(Collected data)
- - -
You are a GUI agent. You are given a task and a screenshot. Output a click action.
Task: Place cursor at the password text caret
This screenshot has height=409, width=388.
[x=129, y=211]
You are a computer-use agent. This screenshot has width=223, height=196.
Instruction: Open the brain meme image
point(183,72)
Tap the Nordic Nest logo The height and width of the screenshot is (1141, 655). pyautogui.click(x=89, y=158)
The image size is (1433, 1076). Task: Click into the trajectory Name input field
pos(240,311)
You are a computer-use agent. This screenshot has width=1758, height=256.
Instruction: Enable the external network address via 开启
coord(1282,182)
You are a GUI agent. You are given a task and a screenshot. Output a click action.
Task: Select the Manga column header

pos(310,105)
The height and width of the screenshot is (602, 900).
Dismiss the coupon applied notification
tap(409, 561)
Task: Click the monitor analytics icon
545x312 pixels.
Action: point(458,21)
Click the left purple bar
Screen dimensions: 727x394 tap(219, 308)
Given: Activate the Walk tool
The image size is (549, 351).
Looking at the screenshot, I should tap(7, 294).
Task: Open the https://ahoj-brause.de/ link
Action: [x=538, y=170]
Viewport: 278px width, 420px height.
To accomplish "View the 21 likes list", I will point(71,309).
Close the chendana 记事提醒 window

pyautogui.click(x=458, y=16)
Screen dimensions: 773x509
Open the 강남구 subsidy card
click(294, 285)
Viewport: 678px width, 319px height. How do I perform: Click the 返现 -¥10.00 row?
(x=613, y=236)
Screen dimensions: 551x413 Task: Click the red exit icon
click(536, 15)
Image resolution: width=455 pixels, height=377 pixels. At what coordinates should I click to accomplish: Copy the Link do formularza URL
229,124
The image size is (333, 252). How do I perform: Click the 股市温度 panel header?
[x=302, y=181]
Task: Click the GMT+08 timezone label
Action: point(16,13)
- - -
Work instruction: All the records above are to be reproduced exactly.

Answer below:
You are a GUI agent. You are given a task and a screenshot. Output a click action.
Task: Place cursor at the password text caret
This screenshot has height=409, width=388.
[x=129, y=211]
You are a computer-use agent. This screenshot has width=223, height=196.
Instruction: Open the brain meme image
point(183,72)
Tap the Nordic Nest logo The height and width of the screenshot is (1141, 655). pyautogui.click(x=89, y=158)
The image size is (1433, 1076). Task: Click into the trajectory Name input field
pos(240,311)
You are a computer-use agent. This screenshot has width=1758, height=256.
Instruction: Enable the external network address via 开启
coord(1282,182)
You are a GUI agent. You are given a task and a screenshot. Output a click action.
Task: Select the Manga column header

pos(310,105)
The height and width of the screenshot is (602, 900).
Dismiss the coupon applied notification
tap(409, 561)
Task: Click the monitor analytics icon
545x312 pixels.
Action: point(458,21)
Click the left purple bar
Screen dimensions: 727x394 tap(219, 308)
Given: Activate the Walk tool
The image size is (549, 351).
Looking at the screenshot, I should tap(7, 294).
Task: Open the https://ahoj-brause.de/ link
Action: [x=538, y=170]
Viewport: 278px width, 420px height.
To accomplish "View the 21 likes list", I will point(71,309).
Close the chendana 记事提醒 window

pyautogui.click(x=458, y=16)
Screen dimensions: 773x509
Open the 강남구 subsidy card
click(294, 285)
Viewport: 678px width, 319px height. How do I perform: Click the 返现 -¥10.00 row?
(x=613, y=236)
Screen dimensions: 551x413 Task: Click the red exit icon
click(536, 15)
Image resolution: width=455 pixels, height=377 pixels. At what coordinates should I click to accomplish: Copy the Link do formularza URL
229,124
The image size is (333, 252). How do I perform: Click the 股市温度 panel header?
[x=302, y=181]
Task: Click the GMT+08 timezone label
Action: point(16,13)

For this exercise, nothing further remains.